> Material for this exercise:
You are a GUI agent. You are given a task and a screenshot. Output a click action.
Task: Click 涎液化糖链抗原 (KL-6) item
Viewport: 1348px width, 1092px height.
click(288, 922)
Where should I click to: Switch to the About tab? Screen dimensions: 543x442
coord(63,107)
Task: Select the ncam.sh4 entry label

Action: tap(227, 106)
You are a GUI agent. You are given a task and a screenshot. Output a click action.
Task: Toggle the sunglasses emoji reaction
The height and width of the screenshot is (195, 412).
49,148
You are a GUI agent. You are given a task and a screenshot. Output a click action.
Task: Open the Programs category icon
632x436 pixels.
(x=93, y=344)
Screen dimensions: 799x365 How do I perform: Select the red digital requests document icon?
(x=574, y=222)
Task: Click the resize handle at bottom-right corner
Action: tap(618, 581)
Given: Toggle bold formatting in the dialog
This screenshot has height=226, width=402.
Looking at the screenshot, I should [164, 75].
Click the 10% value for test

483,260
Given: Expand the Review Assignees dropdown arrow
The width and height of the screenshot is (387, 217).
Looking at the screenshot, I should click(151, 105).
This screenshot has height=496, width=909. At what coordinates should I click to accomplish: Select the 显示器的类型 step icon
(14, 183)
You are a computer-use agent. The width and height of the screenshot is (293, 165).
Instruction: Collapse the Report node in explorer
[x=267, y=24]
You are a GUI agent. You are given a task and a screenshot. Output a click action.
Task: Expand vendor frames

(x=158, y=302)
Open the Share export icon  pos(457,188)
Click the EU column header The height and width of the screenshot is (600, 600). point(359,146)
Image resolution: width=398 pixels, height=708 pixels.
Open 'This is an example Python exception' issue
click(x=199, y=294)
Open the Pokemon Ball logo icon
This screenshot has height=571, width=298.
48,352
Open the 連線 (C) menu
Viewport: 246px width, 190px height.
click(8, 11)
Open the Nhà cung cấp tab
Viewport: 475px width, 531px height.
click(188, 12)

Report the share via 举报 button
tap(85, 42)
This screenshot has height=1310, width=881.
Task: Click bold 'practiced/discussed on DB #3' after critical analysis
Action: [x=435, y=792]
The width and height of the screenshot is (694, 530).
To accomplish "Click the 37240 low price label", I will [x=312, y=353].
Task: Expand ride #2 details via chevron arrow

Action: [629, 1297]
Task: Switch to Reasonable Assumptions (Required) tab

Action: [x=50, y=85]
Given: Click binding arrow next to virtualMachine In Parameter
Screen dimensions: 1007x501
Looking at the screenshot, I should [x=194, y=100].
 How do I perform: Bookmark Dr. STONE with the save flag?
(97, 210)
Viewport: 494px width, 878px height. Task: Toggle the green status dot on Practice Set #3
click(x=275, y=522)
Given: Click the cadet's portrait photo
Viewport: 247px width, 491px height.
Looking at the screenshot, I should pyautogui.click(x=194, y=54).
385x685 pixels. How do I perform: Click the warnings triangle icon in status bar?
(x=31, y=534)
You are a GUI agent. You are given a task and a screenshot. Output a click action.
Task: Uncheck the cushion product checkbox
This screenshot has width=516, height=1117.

> Exercise aim:
Above are the records; restate each one exactly.

> Result of the exercise:
You are a GUI agent. You are given a task and a screenshot. Output a click action.
Task: Click 涎液化糖链抗原 (KL-6) item
Viewport: 1348px width, 1092px height.
click(288, 922)
Where should I click to: Switch to the About tab? Screen dimensions: 543x442
coord(63,107)
Task: Select the ncam.sh4 entry label

Action: tap(227, 106)
You are a GUI agent. You are given a task and a screenshot. Output a click action.
Task: Toggle the sunglasses emoji reaction
The height and width of the screenshot is (195, 412).
49,148
You are a GUI agent. You are given a task and a screenshot. Output a click action.
Task: Open the Programs category icon
632x436 pixels.
(x=93, y=344)
Screen dimensions: 799x365 How do I perform: Select the red digital requests document icon?
(x=574, y=222)
Task: Click the resize handle at bottom-right corner
Action: tap(618, 581)
Given: Toggle bold formatting in the dialog
This screenshot has height=226, width=402.
Looking at the screenshot, I should [164, 75].
Click the 10% value for test

483,260
Given: Expand the Review Assignees dropdown arrow
The width and height of the screenshot is (387, 217).
Looking at the screenshot, I should click(151, 105).
This screenshot has height=496, width=909. At what coordinates should I click to accomplish: Select the 显示器的类型 step icon
(14, 183)
You are a computer-use agent. The width and height of the screenshot is (293, 165).
Instruction: Collapse the Report node in explorer
[x=267, y=24]
You are a GUI agent. You are given a task and a screenshot. Output a click action.
Task: Expand vendor frames

(x=158, y=302)
Open the Share export icon  pos(457,188)
Click the EU column header The height and width of the screenshot is (600, 600). point(359,146)
Image resolution: width=398 pixels, height=708 pixels.
Open 'This is an example Python exception' issue
click(x=199, y=294)
Open the Pokemon Ball logo icon
This screenshot has height=571, width=298.
48,352
Open the 連線 (C) menu
Viewport: 246px width, 190px height.
click(8, 11)
Open the Nhà cung cấp tab
Viewport: 475px width, 531px height.
click(188, 12)

Report the share via 举报 button
tap(85, 42)
This screenshot has height=1310, width=881.
Task: Click bold 'practiced/discussed on DB #3' after critical analysis
Action: [x=435, y=792]
The width and height of the screenshot is (694, 530).
To accomplish "Click the 37240 low price label", I will [x=312, y=353].
Task: Expand ride #2 details via chevron arrow

Action: [629, 1297]
Task: Switch to Reasonable Assumptions (Required) tab

Action: [x=50, y=85]
Given: Click binding arrow next to virtualMachine In Parameter
Screen dimensions: 1007x501
Looking at the screenshot, I should [x=194, y=100].
 How do I perform: Bookmark Dr. STONE with the save flag?
(97, 210)
Viewport: 494px width, 878px height. Task: Toggle the green status dot on Practice Set #3
click(x=275, y=522)
Given: Click the cadet's portrait photo
Viewport: 247px width, 491px height.
Looking at the screenshot, I should pyautogui.click(x=194, y=54).
385x685 pixels. How do I perform: Click the warnings triangle icon in status bar?
(x=31, y=534)
You are a GUI agent. You are given a task and a screenshot. Output a click action.
Task: Uncheck the cushion product checkbox
This screenshot has width=516, height=1117.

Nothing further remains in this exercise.